The transition region not only increases the volume of density modified by phasing algorithms in bulk solvent but also includes density in the transition region itself, making it beneficial for the direct phasing of protein crystals with lower solvent contents. Utilizing as much solvent as possible is crucial for direct methods, as protein folding often results in pockets buried deep within the protein envelope, which can be occupied by solvent molecules. In future research, we plan to employ new algorithms to exploit those small pockets effectively.
The code for our approach is available online [
52].
5. Conclusions
In conclusion, our introduction of the transition region and the transition hybrid input–output algorithm proved to be highly effective in refining the calculated protein envelope from random phases and diffraction data. The transition region contributes to the direct phasing method in multiple ways. Firstly, it aids in breaking crystal translation symmetry and determining the origin choice, addressing a critical challenge in phase retrieval. Secondly, it proves to be particularly valuable in reconstructing the protein envelope when dealing with crystals that have a rough surface, ensuring accuracy even in challenging cases. Lastly, the transition region significantly increases the volume of the density modified by iterative projection algorithms, benefiting phase retrieval, especially for protein crystals with lower solvent contents.

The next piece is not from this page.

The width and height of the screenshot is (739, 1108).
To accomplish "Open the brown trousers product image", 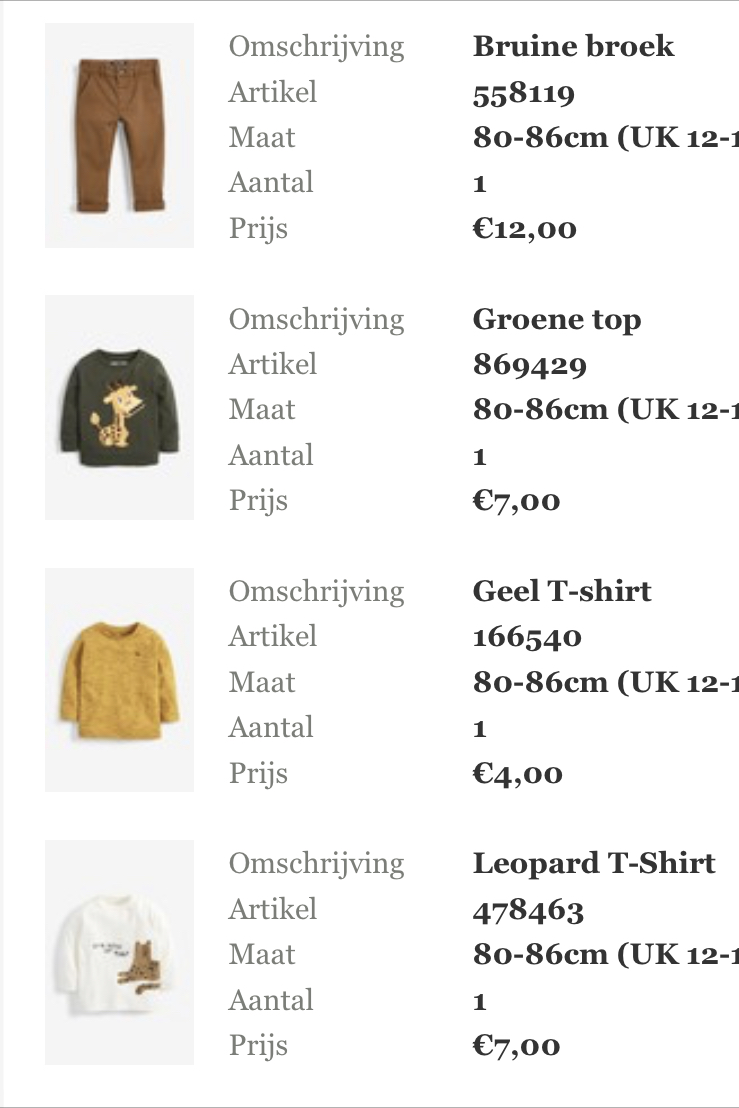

Our approach demonstrated remarkable success when applied to high-resolution diffraction data. However, for low-resolution diffraction data, where a distinct protein boundary is absent, the transition region does not provide the same benefits. Nevertheless, the transition region, in conjunction with the transition hybrid input–output algorithm, consistently results in an accurate protein envelope, leading to increased success rates and accelerated phase retrieval. This enhancement makes the direct method more adept at phasing protein crystals with limited solvent contents. The improved performance of our method signifies a promising advancement in the field of protein crystallography, making it more versatile and reliable for various crystal structures.